Hey GG. Last year your Aunt Kelly sent me the video of the woman who wrote this as she performed it. Very, very touching. Sometimes the greatest gifts we give in life are only appreciated through love....and who can ask for anything more?

Perfect Dad said...

Wonderful January! One of the first posts I wrote was about how I imagined my grown-up son. It was a therapeutic exercise for me, set the stage for what I do day-to-day. I love your post: It's true, we are building cathedrals that we won't live to see completed and won't get the credit deserved.

PS: Your post reminds me of a another brief story, you probably know, about the cleaner who was "building a cathedral" ... I won't rewrite it but let me know if you don't know it and I'll send it.

January Dawn said...

Thank you Alex. I could read this over and over. It's my new mantra. ;)

I don't think I'm familiar with the story you mentioned...send it over!

Perfecting Parenthood said...

I don't remember which book. Going from memory, there is a huge 100 year project to build a cathedral. The Bishop comes to see what is going on and sees a stonecutter working.

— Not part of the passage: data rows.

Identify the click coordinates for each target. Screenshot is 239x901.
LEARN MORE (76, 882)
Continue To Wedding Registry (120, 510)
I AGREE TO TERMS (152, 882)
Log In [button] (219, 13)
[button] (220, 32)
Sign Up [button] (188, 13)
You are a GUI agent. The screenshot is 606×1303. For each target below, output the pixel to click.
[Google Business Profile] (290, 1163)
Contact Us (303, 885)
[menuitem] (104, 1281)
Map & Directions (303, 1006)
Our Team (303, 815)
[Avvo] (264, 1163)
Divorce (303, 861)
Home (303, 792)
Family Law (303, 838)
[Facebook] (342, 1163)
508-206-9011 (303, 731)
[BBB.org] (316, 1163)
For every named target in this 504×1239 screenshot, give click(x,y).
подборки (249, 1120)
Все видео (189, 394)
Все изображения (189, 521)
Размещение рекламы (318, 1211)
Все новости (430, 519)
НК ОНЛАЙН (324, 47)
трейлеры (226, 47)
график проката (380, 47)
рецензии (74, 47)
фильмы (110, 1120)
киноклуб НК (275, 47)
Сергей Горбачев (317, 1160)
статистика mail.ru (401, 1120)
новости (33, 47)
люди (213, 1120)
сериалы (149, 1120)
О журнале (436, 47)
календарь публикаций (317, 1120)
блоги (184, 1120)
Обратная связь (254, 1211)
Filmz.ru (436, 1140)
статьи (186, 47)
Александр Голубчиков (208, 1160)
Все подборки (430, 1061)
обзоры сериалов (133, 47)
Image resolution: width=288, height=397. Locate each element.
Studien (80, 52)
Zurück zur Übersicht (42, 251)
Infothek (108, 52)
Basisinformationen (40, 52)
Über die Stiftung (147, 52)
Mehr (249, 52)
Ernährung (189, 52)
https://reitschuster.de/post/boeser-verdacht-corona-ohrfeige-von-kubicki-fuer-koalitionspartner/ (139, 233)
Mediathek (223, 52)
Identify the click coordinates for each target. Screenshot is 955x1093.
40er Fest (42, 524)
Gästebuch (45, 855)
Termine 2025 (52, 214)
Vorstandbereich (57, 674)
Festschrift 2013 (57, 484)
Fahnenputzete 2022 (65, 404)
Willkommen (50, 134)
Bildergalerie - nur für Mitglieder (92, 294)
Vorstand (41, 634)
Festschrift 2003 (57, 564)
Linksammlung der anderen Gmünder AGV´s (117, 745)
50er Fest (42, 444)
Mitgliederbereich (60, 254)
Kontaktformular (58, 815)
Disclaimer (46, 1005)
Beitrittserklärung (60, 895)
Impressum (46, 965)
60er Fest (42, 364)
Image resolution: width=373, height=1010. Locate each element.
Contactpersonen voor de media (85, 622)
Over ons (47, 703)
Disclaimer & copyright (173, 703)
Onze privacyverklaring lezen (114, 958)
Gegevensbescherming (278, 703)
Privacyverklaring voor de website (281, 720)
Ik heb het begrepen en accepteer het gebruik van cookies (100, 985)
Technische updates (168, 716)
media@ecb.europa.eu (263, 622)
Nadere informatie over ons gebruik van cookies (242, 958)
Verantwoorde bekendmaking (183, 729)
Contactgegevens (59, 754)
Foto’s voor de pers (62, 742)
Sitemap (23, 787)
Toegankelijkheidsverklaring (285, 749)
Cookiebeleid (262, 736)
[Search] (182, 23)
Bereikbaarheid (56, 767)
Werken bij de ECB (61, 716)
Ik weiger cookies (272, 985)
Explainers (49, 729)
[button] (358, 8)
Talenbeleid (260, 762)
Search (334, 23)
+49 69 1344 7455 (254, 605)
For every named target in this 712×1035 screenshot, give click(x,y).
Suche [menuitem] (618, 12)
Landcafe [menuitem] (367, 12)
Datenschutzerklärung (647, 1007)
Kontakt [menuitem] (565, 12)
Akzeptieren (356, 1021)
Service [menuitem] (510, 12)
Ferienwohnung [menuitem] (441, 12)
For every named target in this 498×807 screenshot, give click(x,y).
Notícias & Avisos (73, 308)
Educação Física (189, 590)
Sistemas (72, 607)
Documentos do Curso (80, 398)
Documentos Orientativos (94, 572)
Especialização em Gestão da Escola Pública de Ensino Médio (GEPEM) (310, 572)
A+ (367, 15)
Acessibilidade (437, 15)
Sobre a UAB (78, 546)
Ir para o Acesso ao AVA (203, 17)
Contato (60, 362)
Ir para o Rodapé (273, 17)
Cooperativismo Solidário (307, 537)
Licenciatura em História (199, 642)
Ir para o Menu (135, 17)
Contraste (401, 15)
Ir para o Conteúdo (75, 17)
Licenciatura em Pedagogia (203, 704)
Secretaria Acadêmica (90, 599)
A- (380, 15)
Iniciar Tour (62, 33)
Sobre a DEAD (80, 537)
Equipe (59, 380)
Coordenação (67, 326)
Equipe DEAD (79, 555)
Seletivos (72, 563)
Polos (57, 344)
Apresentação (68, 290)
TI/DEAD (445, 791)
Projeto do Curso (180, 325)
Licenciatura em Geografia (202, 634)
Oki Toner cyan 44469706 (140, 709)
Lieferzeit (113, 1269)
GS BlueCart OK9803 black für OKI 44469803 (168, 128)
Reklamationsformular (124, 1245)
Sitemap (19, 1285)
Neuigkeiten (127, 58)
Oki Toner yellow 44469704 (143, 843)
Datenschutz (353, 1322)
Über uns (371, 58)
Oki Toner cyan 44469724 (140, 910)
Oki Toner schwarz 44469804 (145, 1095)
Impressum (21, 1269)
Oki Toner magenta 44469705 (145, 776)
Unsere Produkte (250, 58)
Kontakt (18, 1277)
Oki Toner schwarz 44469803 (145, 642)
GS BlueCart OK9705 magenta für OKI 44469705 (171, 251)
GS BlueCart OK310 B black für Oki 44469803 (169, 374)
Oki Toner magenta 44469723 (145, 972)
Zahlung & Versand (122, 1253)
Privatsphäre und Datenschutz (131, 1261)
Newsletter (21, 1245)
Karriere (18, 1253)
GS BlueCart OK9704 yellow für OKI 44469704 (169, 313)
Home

He asks the stonecutter what he's doing and the stonecutter explains that he is making a stone block, taking care to make the side straight and square so that it can fit in the pillar properly.

The bishop then sees a woodcarver working on something. When asked, the woodcarver said that he was making a straight beam to support an archway over a door.

Then the bishop sees an old lady with a broom sweeping. He asked what she was doing and she said that she was building a cathedral for the glory of God.

Might have been from 7 Habits of Highly Effective People but I've definitely heard it more than once.